Prince of Cats?!?!? No wonder Tolkien dropped that idea, what self-respecting cat would acknowledge Sauron as their prince (or anyone else, for that matter)? Where can I find this?
Aragorn was originally Trotter, a hobbit with wooden shoes that was actually Pippin who had disappeared many years before
I knew about the Trotter, but not the rest. smilies/eek.gif
Isn't amazing how stories can change beyond all recognition from the first draft?
Morsul the Dark
02-03-2010, 07:35 AM
I was wondering if anyone had an opinion on the following,
Mordor as we all know translates to "Dark Land" but I was thinking at work as often happens when bored of various things not work related, Mordor sounds like Mortar like the weapon that fires grenades. Does anyone think Tolkien would make the connection of evil lands with evil weapons?
Rumil
02-03-2010, 01:14 PM
Or murder,
especially with a Scottish accent
'Thorrs bin a Morrrdorrr'
Aiwendil
02-03-2010, 02:19 PM
Indeed, the Old English form of the word 'murder' is 'moršor'.
Pitchwife
02-03-2010, 03:08 PM
I was wondering if anyone had an opinion on the following,
Mordor as we all know translates to "Dark Land" but I was thinking at work as often happens when bored of various things not work related, Mordor sounds like Mortar like the weapon that fires grenades. Does anyone think Tolkien would make the connection of evil lands with evil weapons?
That's actually two different questions, I think.
1. If you're inquiring whether Tolkien consciously thought of mortars (or murder, for that matter) when he invented the name Mordor, he explicitly denied (somewhere in the Letters, in answer to somebody who had noticed that Sauron was similar to Greek saura 'lizard', as in dinosaur) that this sort of pun* had anything to do with the way his imagination worked.

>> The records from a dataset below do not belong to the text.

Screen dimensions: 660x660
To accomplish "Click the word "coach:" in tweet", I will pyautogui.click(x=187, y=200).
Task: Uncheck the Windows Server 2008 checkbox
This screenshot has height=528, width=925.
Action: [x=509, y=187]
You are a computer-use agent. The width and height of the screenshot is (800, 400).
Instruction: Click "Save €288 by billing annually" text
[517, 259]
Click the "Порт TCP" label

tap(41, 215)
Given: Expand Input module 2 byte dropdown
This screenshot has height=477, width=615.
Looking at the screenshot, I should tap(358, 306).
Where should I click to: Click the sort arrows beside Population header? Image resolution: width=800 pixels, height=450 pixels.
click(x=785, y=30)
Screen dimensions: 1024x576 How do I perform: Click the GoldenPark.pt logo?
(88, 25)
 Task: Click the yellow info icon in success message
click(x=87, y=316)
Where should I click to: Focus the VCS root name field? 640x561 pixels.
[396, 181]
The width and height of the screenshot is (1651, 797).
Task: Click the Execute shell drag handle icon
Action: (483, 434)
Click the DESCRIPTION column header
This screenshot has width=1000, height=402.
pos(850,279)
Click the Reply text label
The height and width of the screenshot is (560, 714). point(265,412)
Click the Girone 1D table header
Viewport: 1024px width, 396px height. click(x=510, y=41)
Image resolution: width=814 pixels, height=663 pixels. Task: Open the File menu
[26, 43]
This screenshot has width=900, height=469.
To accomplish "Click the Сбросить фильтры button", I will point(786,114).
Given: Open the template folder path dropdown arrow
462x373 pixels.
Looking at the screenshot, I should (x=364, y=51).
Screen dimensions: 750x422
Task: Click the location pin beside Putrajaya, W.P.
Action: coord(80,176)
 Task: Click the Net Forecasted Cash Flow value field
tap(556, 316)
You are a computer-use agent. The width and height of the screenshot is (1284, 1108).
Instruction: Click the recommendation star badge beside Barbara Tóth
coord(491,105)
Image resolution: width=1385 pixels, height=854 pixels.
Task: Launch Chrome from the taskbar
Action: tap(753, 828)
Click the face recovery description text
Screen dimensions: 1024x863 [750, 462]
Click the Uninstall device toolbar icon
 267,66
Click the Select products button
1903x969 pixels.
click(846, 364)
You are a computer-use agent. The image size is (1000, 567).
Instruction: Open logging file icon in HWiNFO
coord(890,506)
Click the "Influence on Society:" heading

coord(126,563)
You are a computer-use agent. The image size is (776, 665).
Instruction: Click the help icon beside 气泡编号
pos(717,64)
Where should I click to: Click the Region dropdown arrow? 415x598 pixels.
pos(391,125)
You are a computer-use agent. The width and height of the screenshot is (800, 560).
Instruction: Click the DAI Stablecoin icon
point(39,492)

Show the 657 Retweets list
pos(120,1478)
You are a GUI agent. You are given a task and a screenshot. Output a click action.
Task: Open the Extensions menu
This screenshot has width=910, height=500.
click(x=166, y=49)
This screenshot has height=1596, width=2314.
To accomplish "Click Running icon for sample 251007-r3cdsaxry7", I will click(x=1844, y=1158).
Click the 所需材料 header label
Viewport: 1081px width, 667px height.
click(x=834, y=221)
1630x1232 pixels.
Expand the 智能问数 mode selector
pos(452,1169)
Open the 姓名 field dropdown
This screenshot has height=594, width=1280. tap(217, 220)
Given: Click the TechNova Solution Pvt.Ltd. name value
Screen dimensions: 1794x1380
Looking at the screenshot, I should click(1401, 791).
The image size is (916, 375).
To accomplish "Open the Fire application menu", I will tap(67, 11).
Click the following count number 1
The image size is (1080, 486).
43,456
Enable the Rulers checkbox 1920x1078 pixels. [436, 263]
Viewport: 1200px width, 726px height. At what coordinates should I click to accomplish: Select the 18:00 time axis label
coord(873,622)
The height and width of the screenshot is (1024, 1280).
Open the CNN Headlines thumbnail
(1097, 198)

2. In general - considering that evil in Tolkien's works seems to be intimately linked with 'The Machine', I think yes, of course he would make that connection. We don't see Sauron's forces using cannons or bombs in the battles of the Pelennor and the Morannon, but Saruman's army used something similar to dynamite at Helm's Deep, and in The Hobbit the orcs/goblins are credited with inventing mass destruction devices. Not to forget the winged Nazgūl, whose attacks from above may reflect something of the horror Britain experienced during the air raids of WWII (something Peter Jackson brought out quite well in the films).